Piratage sur internet : la guerre est déclarée

Piratage sur internet : la guerre est déclarée

La planète internet s’est empressée d’adresser un pied de nez au FBI après la sanction qui a frappé le site MegaUpload de téléchargement illégal. La guerre est-elle pour autant perdue d’avance contre les voleurs du travail artistique ? La faiblesse des réponses du type Hadopi pourrait le faire penser. En réalité, le combat ne fait que commencer. Nous n’en sommes qu’à la préhistoire du numérique.

L’un des sujets brûlants de l’actualité numérique est la fermeture du site MegaUpLoad par le FBI aux Etats-Unis. Ce site permettait le téléchargement illégal de copies de films et rapportait énormément d’argent à son hébergeur ainsi qu’à ses sponsors. L’affaire a fait grand bruit et a déchaîné l’autorité américaine, vu l’ampleur que ces activités avaient prise. Mais ne perdons pas de vue qu’il existe des centaines – probablement des milliers – de sites de ce type à travers le monde. Lorsqu’on en ferme un, il s’en ouvre dix le lendemain. On estime à 15 millions par mois le nombre des visiteurs français sur le seul site en question.

Le dispositif imaginé par la France pour contrecarrer ce phénomène de téléchargement illégal s’appelle Hadopi.
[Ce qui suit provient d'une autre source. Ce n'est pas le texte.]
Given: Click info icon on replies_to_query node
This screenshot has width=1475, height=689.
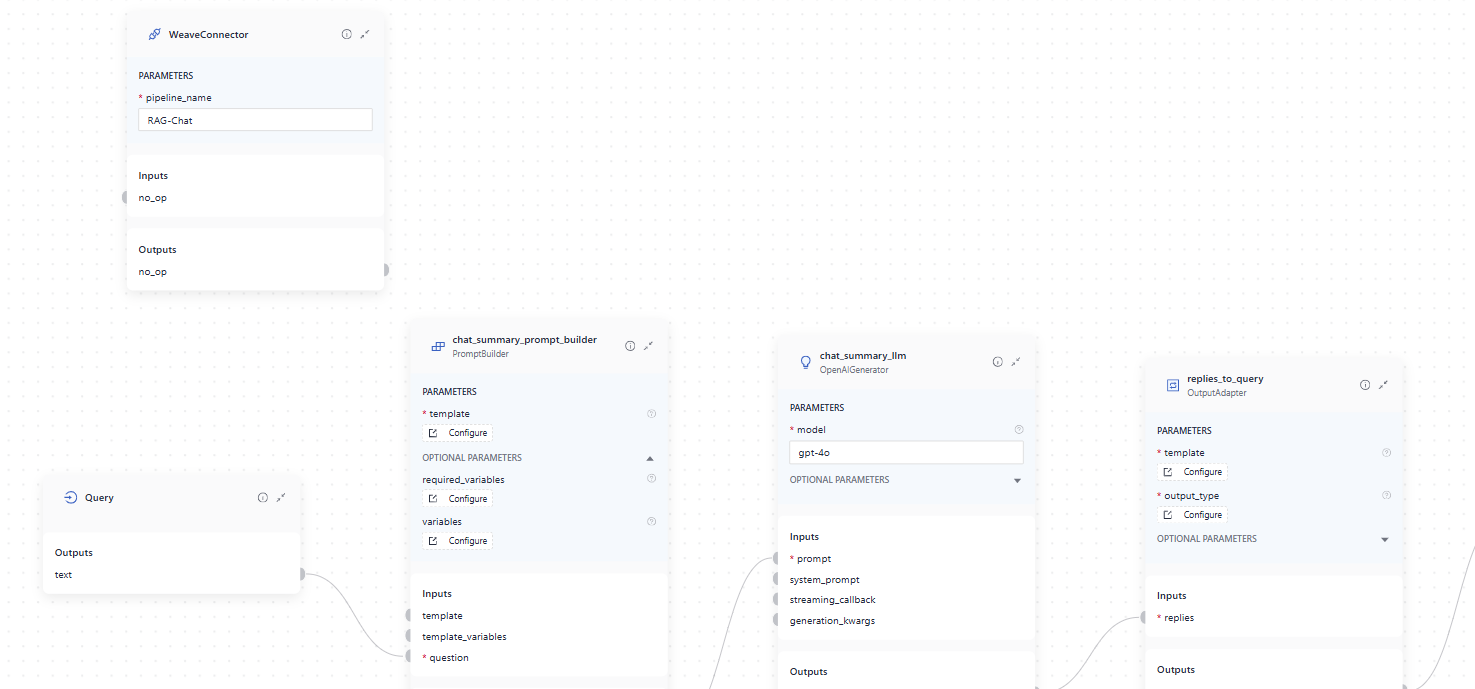Looking at the screenshot, I should click(x=1365, y=385).

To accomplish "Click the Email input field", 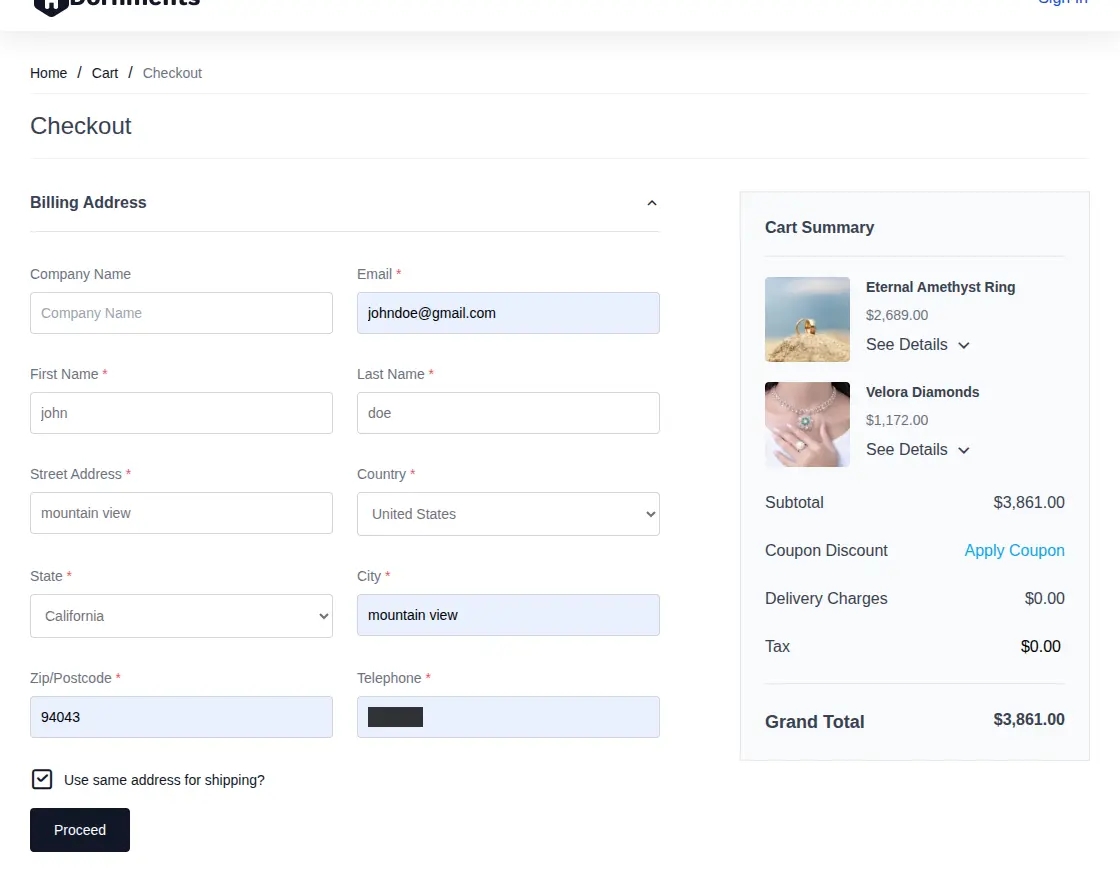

Cette haute autorité charge les fournisseurs d’accès internet de traquer les utilisateurs contrevenants. En effet, devant la difficulté de s’attaquer à la source du problème, les hébergeurs pouvant potentiellement se trouver dans n’importe quel pays du globe, la France a choisi de s’en prendre aux utilisateurs de ces sites illicites. Hadopi a mis en place un dispositif répressif relativement léger. Depuis 14 mois, il a été envoyé 650 000 avertissements, identifié 44 000 récidivistes, pour finalement n’instruire que 159 dossiers, pour lesquels une suite pénale va éventuellement être donnée, les contrevenants ne risquant qu’un mois de coupure de leur accès internet et 1 500€ d’amende ! L’arsenal législatif paraît bien dérisoire devant l’ampleur du phénomène à éradiquer.

En outre, le téléchargement n’est qu’un moyen de consommer illégalement de la vidéo sur internet. Une autre méthode, appelée « streaming », permet de regarder directement le film depuis le serveur, sans devoir télécharger quoi que ce soit. Dans ce cas, les contrôles demandés par Hadopi aux fournisseurs d’accès ne fonctionnent plus. Fragile mesure !
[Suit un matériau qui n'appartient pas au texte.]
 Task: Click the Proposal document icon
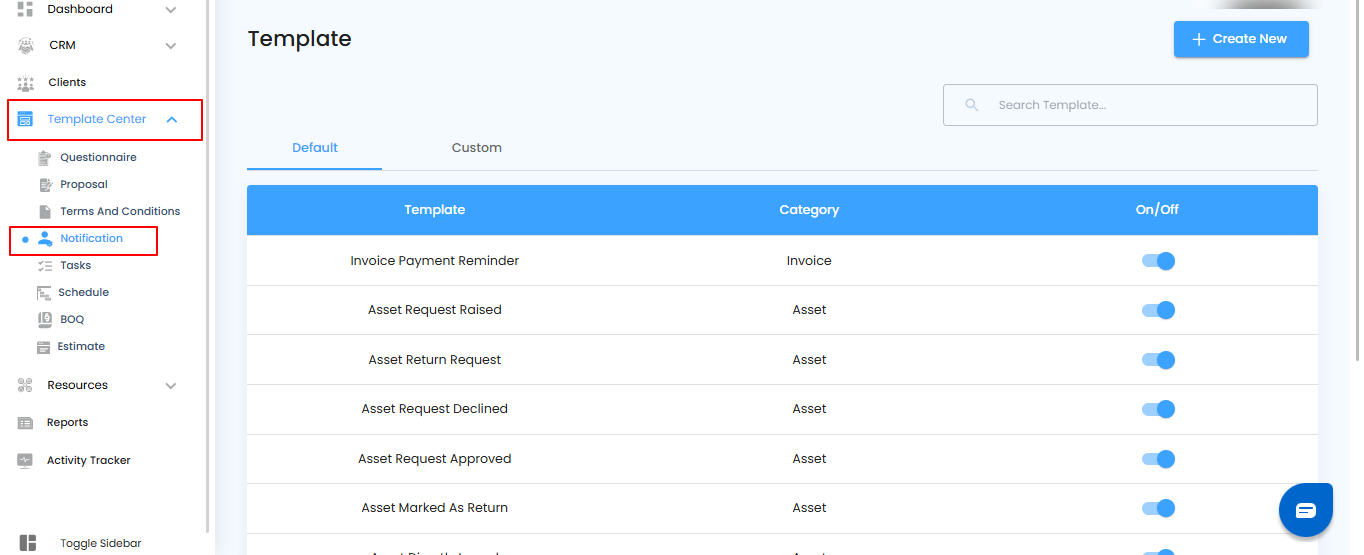point(44,185)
Un autre dispositif législatif, encore secret, est à l’étude par les grands pays de ce monde. Il s’agit d’un traité international nommé Acta (Anti Counterfeiting Trade Agreement). Ce traité, quand il existera, visera à protéger les copyrights. Plus personne ne pourra légalement détenir sur son site un document dont il ne détiendra pas les droits. Mais son application semble vouloir passer une nouvelle fois par un contrôle des intermédiaires, c’est-à-dire les fournisseurs d’accès. Encore une fois, les vrais délinquants seront ignorés et les utilisateurs de bonne foi fortement pénalisés.
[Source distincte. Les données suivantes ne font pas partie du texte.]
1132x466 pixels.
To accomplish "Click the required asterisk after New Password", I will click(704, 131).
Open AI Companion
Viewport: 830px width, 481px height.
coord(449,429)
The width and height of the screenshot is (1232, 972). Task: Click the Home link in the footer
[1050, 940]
Le problème est complexe. La technologie est omnipotente et internet est impossible à contraindre techniquement par principe. Les dispositifs légaux ne s’appliquant qu’aux pays qui ratifient les décrets, les hébergeurs illégaux trouveront toujours un endroit où s’installer, rendant les lois éternellement impuissantes. Le seul moyen de protéger les intérêts des ayants droit semble passer par le contrôle des consommateurs, lequel ne peut exister sans l’appui des fournisseurs d’accès. Aujourd’hui, Hadopi propose un embryon de réponse qui devra être très largement révisé pour devenir efficace…

Si le législateur échoue, il ne restera plus qu’à laisser faire et à taxer aveuglément l’usage d’internet, afin de pouvoir indemniser les ayants droit lésés.